Cooper v Ludgate House: when Part 36 offers include extraneous property rights

A High Court costs judgement clarifies the scope of valid Part 36 offers and the treatment of future statutory compensation claims.
In Cooper & Ors v Ludgate House Limited [2026] EWHC 484 (Ch), Mr Justice Fancourt delivered a consequential costs judgement following his earlier finding that the defendant's construction of Arbor had infringed the claimants' rights to light. The substantive judgement, handed down in July 2025, had awarded negotiating damages of £350,000 to Mr Cooper and £500,000 to Mr and Mrs Powell in lieu of the mandatory injunctive relief they had primarily sought.
The costs hearing raised two questions of broader significance: who constituted the successful party for the purposes of CPR rule 44.2, and whether the defendant's November 2024 Part 36 offers — each for £500,000 — were valid offers capable of triggering the consequences under rule 36.17.
Identifying the successful party
Despite the claimants having recovered substantial sums, the defendant argued that they had failed to achieve what they set out to achieve — the preservation of their light — and should not be treated as the successful party. Fancourt J rejected this framing. Applying the questions posed in Roache v News Group Newspapers Ltd [1998] EMLR 161, he held that the claimants had won something of real value that required fighting the action to its conclusion and, while the defendant had denied them their first prize, the claimants remained the successful parties overall.
That said, the injunction issue was of considerable importance, warranting a reduction in the costs awarded. Mr and Mrs Powell, who comfortably beat the November 2024 offer, were awarded two-thirds of their costs. Mr Cooper's position was more nuanced.
The Part 36 validity question
The November 2024 offers were unusual. Each offered £500,000 not merely in settlement of the pleaded claims but also in exchange for a release of the relevant claimant's rights to light over adjoining land and any future claim for statutory compensation under section 204 of the Housing and Planning Act 2016. Mr Cooper argued the offer could not be a valid Part 36 offer because it went beyond the claim: it did not, he submitted, "relate to the whole of the claim" within the meaning of rule 36.5(1)(d), but rather to the whole of the claim and something else.
Fancourt J disagreed. Drawing on Calonne Construction Ltd v Dawnus Southern Ltd [2019] 1 WLR 4793, the obiter observations in Coldunell Ltd v Hotel Management International Ltd [2022] Costs LR 1873, and Hildyard J's analysis in Grant v FR Acquisitions Corporation (Europe) Ltd [2022] EWHC 3366 (Ch), he concluded that rule 36.5(1)(d) is a labelling requirement — it requires the offer to identify whether it relates to the whole claim, a part, or an issue, so that the offeree understands the scope of what is being proposed and the consequences that would follow. It does not impose a ceiling on the terms the offer may contain. An offer expressed as relating to the whole of the claim is such an offer; terms that go beyond the strict bounds of the pleaded case do not disqualify it.
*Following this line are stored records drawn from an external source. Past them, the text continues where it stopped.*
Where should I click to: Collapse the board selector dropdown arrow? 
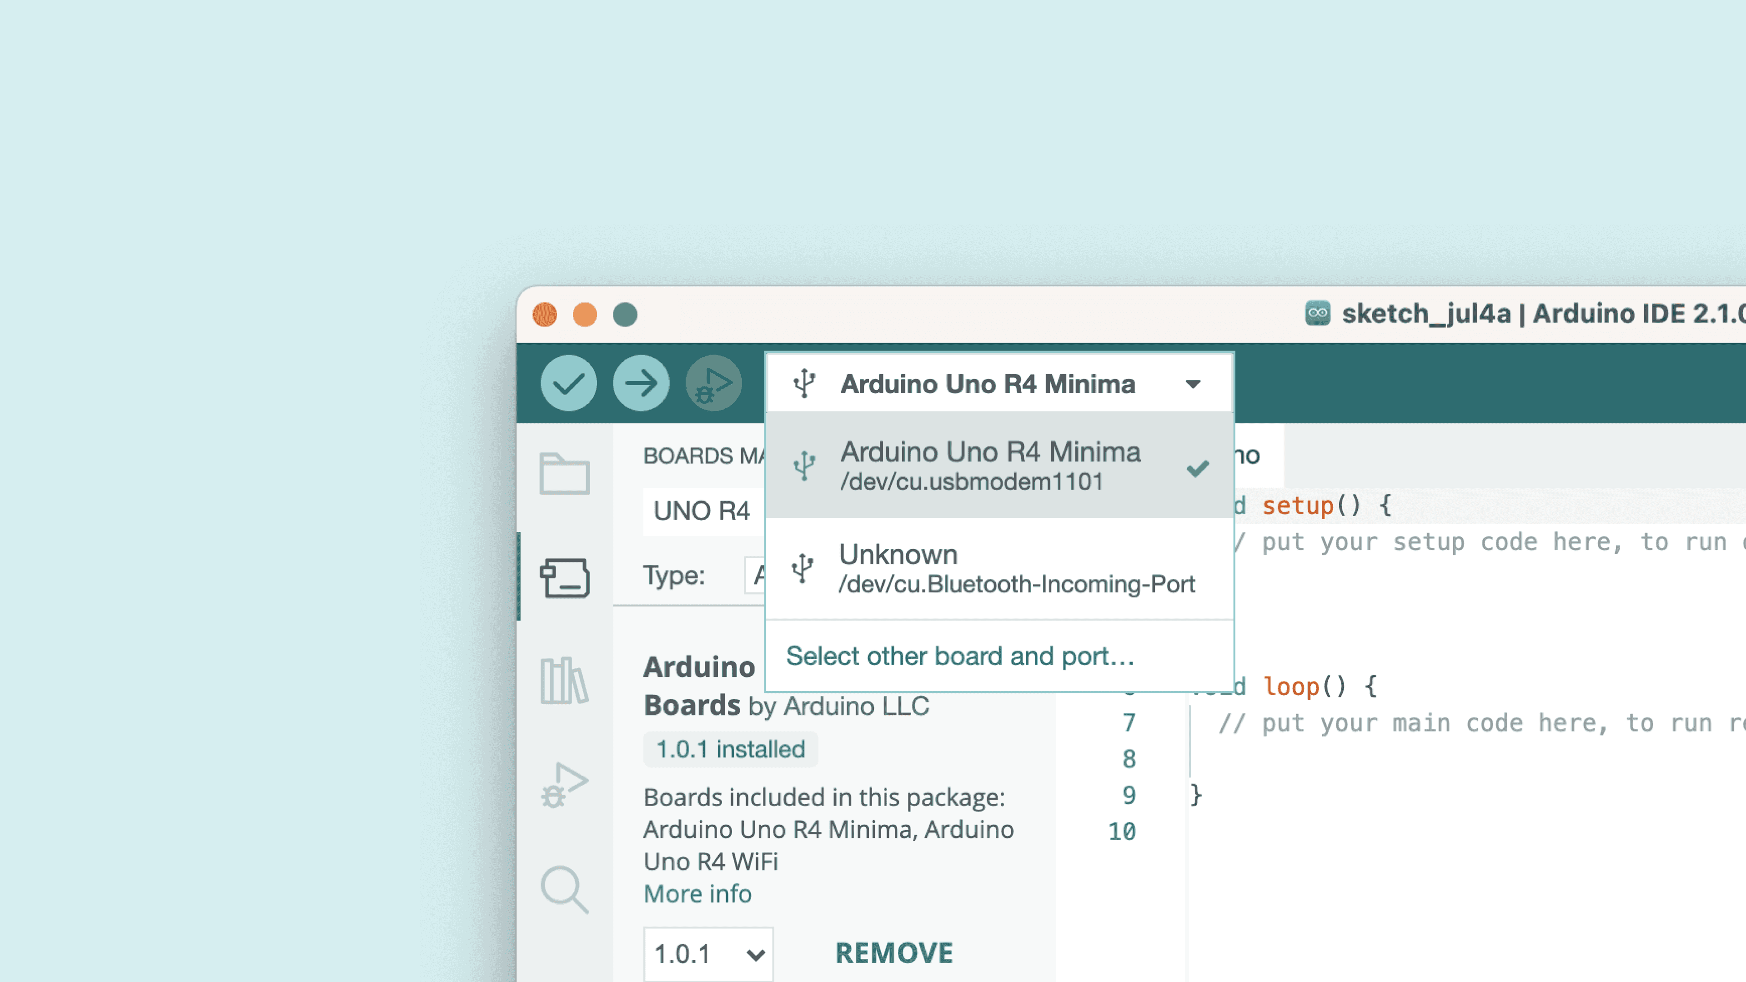coord(1193,384)
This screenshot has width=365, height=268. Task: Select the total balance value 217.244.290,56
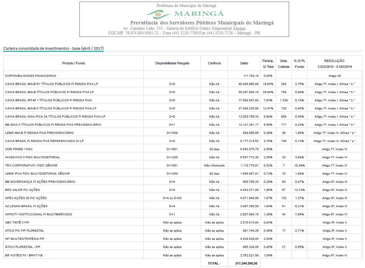(x=247, y=263)
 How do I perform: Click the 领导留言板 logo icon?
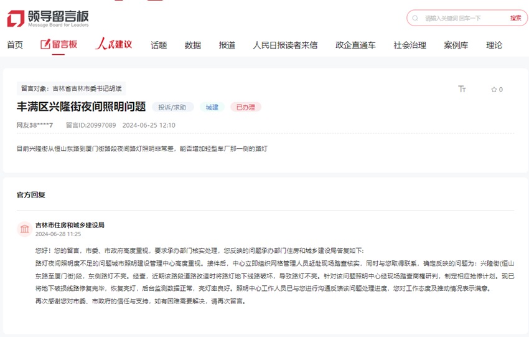[x=16, y=19]
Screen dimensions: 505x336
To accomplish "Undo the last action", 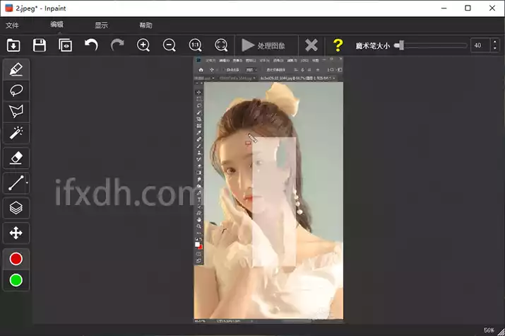I will pos(91,45).
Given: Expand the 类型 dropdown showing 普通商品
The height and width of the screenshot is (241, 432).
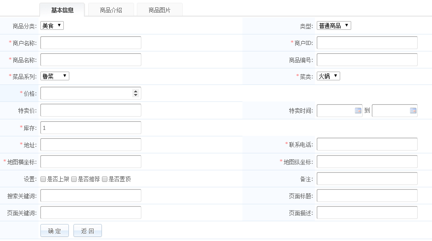Looking at the screenshot, I should [334, 26].
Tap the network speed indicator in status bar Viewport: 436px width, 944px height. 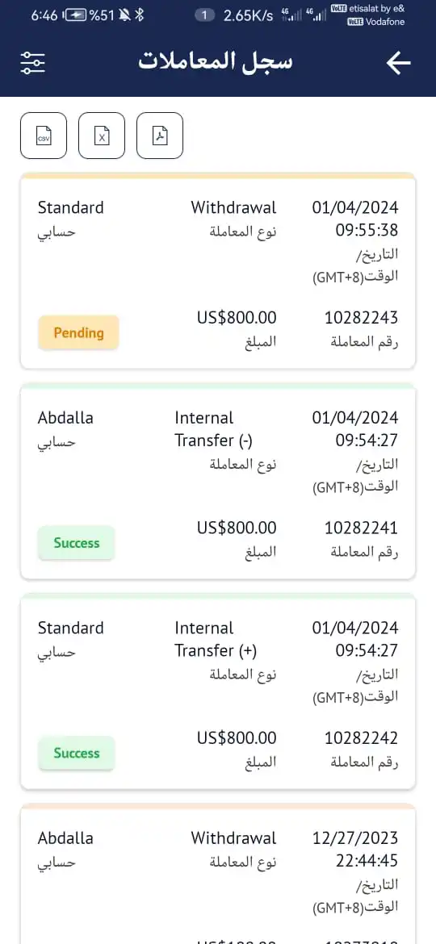[x=248, y=15]
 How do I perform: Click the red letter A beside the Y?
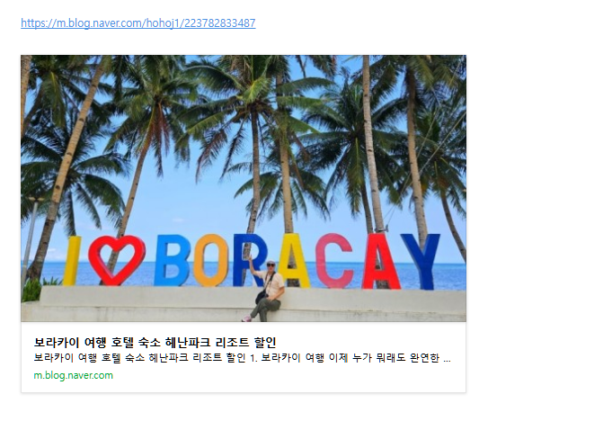pyautogui.click(x=380, y=261)

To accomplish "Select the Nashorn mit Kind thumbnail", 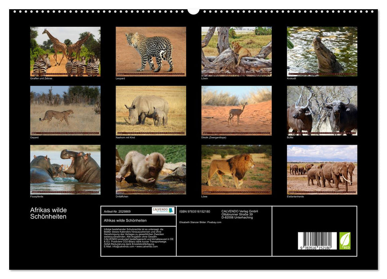I will (x=151, y=111).
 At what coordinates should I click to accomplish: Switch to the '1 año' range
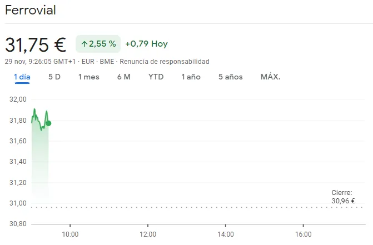[x=191, y=77]
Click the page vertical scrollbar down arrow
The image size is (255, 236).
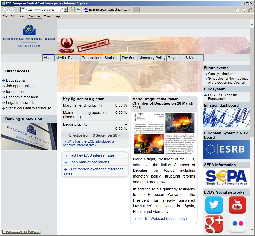click(252, 229)
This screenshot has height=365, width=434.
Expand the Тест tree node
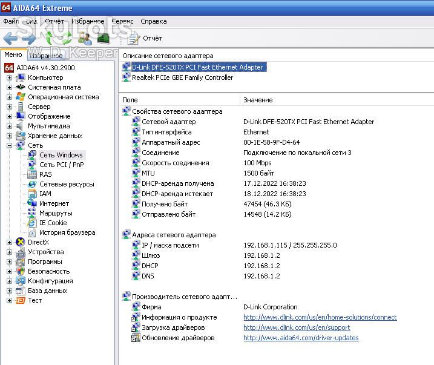9,300
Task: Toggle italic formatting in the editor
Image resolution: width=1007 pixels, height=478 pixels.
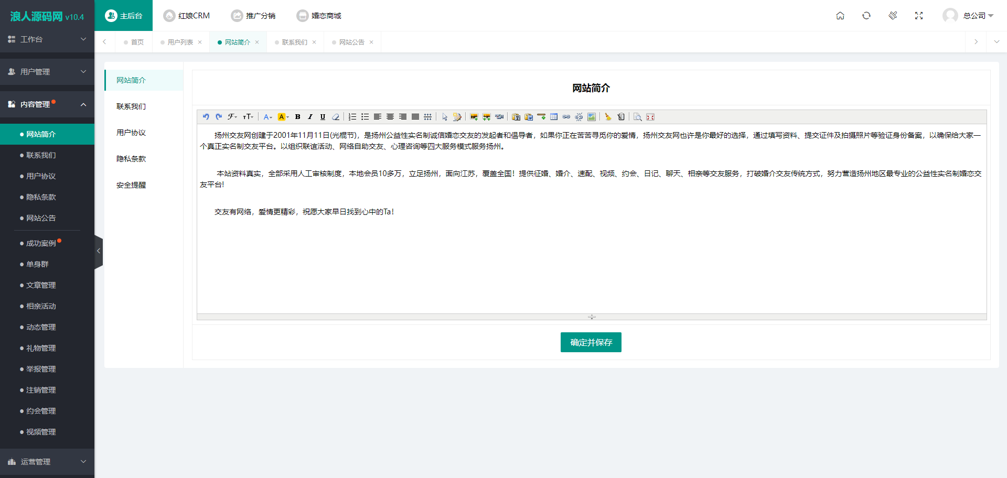Action: tap(310, 117)
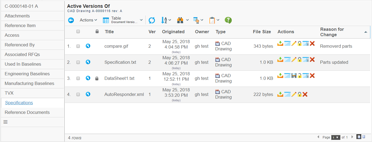Delete Specification.txt with the red X
Screen dimensions: 372x142
[312, 59]
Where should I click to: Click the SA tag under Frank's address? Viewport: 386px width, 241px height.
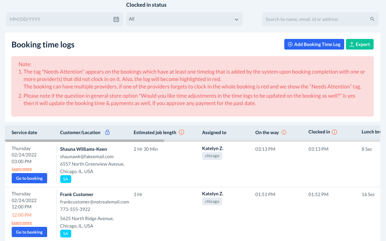click(66, 233)
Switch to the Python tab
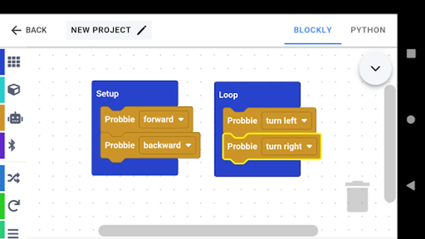This screenshot has width=425, height=239. tap(368, 30)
The safeguard against oppressive or difficult-to-evaluate offers lies not in restricting their content but in the burden placed on the offeror. Where the offer includes extraneous rights or future claims, the offeror must prove that the claimant failed to obtain a more advantageous judgement — a comparison that may be impossible or highly speculative to perform. In Mr Cooper's case, the value of his retained rights to light and future section 204 entitlement was undetermined and could not safely be assessed as less than the £115,000 shortfall between his damages award and the £500,000 offered. The defendant therefore could not establish that the offer had been beaten, and the rule 36.17 consequences did not apply.
Costs outcome for Mr Cooper
Nonetheless, Fancourt J reduced Mr Cooper's costs recovery to one-third. Mr Cooper had made a counter-offer of £7 million — a figure characterised as an attempt to extract a ransom value during the period when injunctive relief remained a live prospect — and had shown no genuine interest in settlement within any reasonable range. The court was prepared to take that conduct into account in the exercise of its discretion under rule 44.2, even where the Part 36 mechanism itself was unavailable to the defendant.
Practical significance
The judgement confirms that defendants may structure Part 36 offers to include releases of future or collateral rights without forfeiting the offer's Part 36 status. The corresponding discipline is that they must also bear the burden of establishing, at any subsequent costs hearing, that the judgment obtained was less advantageous than the composite offer — a task that may prove difficult where the value of those additional elements is inherently uncertain.